_Work instruction:_ What is needed is a word-for-word transcription of every record below.

Start of Data

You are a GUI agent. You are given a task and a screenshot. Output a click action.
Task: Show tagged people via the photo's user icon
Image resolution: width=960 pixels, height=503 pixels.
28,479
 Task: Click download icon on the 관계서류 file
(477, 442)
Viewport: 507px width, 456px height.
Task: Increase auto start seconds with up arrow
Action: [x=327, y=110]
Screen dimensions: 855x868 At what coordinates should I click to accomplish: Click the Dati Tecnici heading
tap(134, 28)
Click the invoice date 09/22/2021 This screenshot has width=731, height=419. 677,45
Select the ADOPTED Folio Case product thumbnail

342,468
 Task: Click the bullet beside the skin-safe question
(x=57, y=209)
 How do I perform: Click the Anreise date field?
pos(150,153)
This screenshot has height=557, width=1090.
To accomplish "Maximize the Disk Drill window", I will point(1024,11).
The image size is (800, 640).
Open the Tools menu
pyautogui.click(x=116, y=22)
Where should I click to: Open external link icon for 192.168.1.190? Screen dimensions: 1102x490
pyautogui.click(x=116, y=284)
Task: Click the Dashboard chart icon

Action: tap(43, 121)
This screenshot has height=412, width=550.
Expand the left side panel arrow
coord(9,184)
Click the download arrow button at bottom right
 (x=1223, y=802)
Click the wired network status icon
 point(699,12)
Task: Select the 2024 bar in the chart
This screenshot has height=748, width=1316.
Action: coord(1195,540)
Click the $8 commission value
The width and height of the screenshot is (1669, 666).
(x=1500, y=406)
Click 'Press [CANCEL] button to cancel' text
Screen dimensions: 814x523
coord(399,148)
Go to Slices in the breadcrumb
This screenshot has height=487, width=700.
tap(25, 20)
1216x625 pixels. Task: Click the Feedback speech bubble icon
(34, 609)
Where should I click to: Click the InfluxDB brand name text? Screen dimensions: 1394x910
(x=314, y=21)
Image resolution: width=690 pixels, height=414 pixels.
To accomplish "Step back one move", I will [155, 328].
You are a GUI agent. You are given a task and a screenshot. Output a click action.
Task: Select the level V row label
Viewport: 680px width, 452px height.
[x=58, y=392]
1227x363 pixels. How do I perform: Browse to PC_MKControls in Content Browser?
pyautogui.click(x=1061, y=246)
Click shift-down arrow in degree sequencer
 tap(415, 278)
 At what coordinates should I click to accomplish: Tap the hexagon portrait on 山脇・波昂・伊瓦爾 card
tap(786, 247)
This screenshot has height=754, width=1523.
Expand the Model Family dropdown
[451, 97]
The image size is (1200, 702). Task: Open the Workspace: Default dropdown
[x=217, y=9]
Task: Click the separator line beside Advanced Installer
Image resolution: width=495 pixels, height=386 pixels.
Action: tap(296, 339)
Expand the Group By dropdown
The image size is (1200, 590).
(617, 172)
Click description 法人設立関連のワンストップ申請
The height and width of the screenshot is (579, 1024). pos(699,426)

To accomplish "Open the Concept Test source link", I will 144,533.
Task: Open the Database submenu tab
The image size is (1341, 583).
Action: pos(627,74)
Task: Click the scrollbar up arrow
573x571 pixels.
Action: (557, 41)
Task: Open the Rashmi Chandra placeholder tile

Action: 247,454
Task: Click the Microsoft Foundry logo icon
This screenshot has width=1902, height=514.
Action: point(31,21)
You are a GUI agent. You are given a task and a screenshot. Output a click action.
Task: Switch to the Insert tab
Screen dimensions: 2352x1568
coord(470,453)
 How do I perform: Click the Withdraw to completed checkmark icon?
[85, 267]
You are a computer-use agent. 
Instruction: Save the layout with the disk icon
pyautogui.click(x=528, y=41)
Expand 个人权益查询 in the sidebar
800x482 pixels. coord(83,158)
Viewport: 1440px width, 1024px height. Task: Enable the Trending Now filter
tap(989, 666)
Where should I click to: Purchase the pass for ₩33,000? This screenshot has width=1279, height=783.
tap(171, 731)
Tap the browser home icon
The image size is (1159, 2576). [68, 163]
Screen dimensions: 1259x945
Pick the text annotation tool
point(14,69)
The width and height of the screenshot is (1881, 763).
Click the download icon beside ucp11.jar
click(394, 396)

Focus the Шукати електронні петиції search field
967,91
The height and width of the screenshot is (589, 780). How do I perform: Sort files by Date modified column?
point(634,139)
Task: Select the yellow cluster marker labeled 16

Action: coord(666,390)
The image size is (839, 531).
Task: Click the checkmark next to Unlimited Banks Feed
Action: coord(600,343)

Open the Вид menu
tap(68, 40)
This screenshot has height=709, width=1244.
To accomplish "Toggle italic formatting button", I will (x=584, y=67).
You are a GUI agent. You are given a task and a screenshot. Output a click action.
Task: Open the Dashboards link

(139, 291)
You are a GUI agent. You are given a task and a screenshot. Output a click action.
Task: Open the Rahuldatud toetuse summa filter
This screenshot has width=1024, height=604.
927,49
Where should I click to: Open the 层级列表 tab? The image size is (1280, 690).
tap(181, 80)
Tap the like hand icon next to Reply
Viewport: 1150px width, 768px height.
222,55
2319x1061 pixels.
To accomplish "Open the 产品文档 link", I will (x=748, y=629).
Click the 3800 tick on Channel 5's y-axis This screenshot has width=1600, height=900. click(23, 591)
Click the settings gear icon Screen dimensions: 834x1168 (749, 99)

End of Data

_Response below:_
You are a GUI agent. You are given a task and a screenshot. Output a click action.
Task: Show tagged people via the photo's user icon
Image resolution: width=960 pixels, height=503 pixels.
28,479
 Task: Click download icon on the 관계서류 file
(477, 442)
Viewport: 507px width, 456px height.
Task: Increase auto start seconds with up arrow
Action: [x=327, y=110]
Screen dimensions: 855x868 At what coordinates should I click to accomplish: Click the Dati Tecnici heading
tap(134, 28)
Click the invoice date 09/22/2021 This screenshot has width=731, height=419. 677,45
Select the ADOPTED Folio Case product thumbnail

342,468
 Task: Click the bullet beside the skin-safe question
(x=57, y=209)
 How do I perform: Click the Anreise date field?
pos(150,153)
This screenshot has height=557, width=1090.
To accomplish "Maximize the Disk Drill window", I will point(1024,11).
The image size is (800, 640).
Open the Tools menu
pyautogui.click(x=116, y=22)
Where should I click to: Open external link icon for 192.168.1.190? Screen dimensions: 1102x490
pyautogui.click(x=116, y=284)
Task: Click the Dashboard chart icon

Action: tap(43, 121)
This screenshot has height=412, width=550.
Expand the left side panel arrow
coord(9,184)
Click the download arrow button at bottom right
 (x=1223, y=802)
Click the wired network status icon
 point(699,12)
Task: Select the 2024 bar in the chart
This screenshot has height=748, width=1316.
Action: coord(1195,540)
Click the $8 commission value
The width and height of the screenshot is (1669, 666).
(x=1500, y=406)
Click 'Press [CANCEL] button to cancel' text
Screen dimensions: 814x523
coord(399,148)
Go to Slices in the breadcrumb
This screenshot has height=487, width=700.
tap(25, 20)
1216x625 pixels. Task: Click the Feedback speech bubble icon
(34, 609)
Where should I click to: Click the InfluxDB brand name text? Screen dimensions: 1394x910
(x=314, y=21)
Image resolution: width=690 pixels, height=414 pixels.
To accomplish "Step back one move", I will [155, 328].
You are a GUI agent. You are given a task and a screenshot. Output a click action.
Task: Select the level V row label
Viewport: 680px width, 452px height.
[x=58, y=392]
1227x363 pixels. How do I perform: Browse to PC_MKControls in Content Browser?
pyautogui.click(x=1061, y=246)
Click shift-down arrow in degree sequencer
 tap(415, 278)
 At what coordinates should I click to accomplish: Tap the hexagon portrait on 山脇・波昂・伊瓦爾 card
tap(786, 247)
This screenshot has height=754, width=1523.
Expand the Model Family dropdown
[451, 97]
The image size is (1200, 702). Task: Open the Workspace: Default dropdown
[x=217, y=9]
Task: Click the separator line beside Advanced Installer
Image resolution: width=495 pixels, height=386 pixels.
Action: tap(296, 339)
Expand the Group By dropdown
The image size is (1200, 590).
(617, 172)
Click description 法人設立関連のワンストップ申請
The height and width of the screenshot is (579, 1024). pos(699,426)

To accomplish "Open the Concept Test source link", I will 144,533.
Task: Open the Database submenu tab
The image size is (1341, 583).
Action: pos(627,74)
Task: Click the scrollbar up arrow
573x571 pixels.
Action: (557, 41)
Task: Open the Rashmi Chandra placeholder tile

Action: 247,454
Task: Click the Microsoft Foundry logo icon
This screenshot has width=1902, height=514.
Action: point(31,21)
You are a GUI agent. You are given a task and a screenshot. Output a click action.
Task: Switch to the Insert tab
Screen dimensions: 2352x1568
coord(470,453)
 How do I perform: Click the Withdraw to completed checkmark icon?
[85, 267]
You are a computer-use agent. 
Instruction: Save the layout with the disk icon
pyautogui.click(x=528, y=41)
Expand 个人权益查询 in the sidebar
800x482 pixels. coord(83,158)
Viewport: 1440px width, 1024px height. Task: Enable the Trending Now filter
tap(989, 666)
Where should I click to: Purchase the pass for ₩33,000? This screenshot has width=1279, height=783.
tap(171, 731)
Tap the browser home icon
The image size is (1159, 2576). [68, 163]
Screen dimensions: 1259x945
Pick the text annotation tool
point(14,69)
The width and height of the screenshot is (1881, 763).
Click the download icon beside ucp11.jar
click(394, 396)

Focus the Шукати електронні петиції search field
967,91
The height and width of the screenshot is (589, 780). How do I perform: Sort files by Date modified column?
point(634,139)
Task: Select the yellow cluster marker labeled 16

Action: coord(666,390)
The image size is (839, 531).
Task: Click the checkmark next to Unlimited Banks Feed
Action: coord(600,343)

Open the Вид menu
tap(68, 40)
This screenshot has height=709, width=1244.
To accomplish "Toggle italic formatting button", I will (x=584, y=67).
You are a GUI agent. You are given a task and a screenshot. Output a click action.
Task: Open the Dashboards link

(139, 291)
You are a GUI agent. You are given a task and a screenshot. Output a click action.
Task: Open the Rahuldatud toetuse summa filter
This screenshot has width=1024, height=604.
927,49
Where should I click to: Open the 层级列表 tab? The image size is (1280, 690).
tap(181, 80)
Tap the like hand icon next to Reply
Viewport: 1150px width, 768px height.
222,55
2319x1061 pixels.
To accomplish "Open the 产品文档 link", I will (x=748, y=629).
Click the 3800 tick on Channel 5's y-axis This screenshot has width=1600, height=900. click(23, 591)
Click the settings gear icon Screen dimensions: 834x1168 (749, 99)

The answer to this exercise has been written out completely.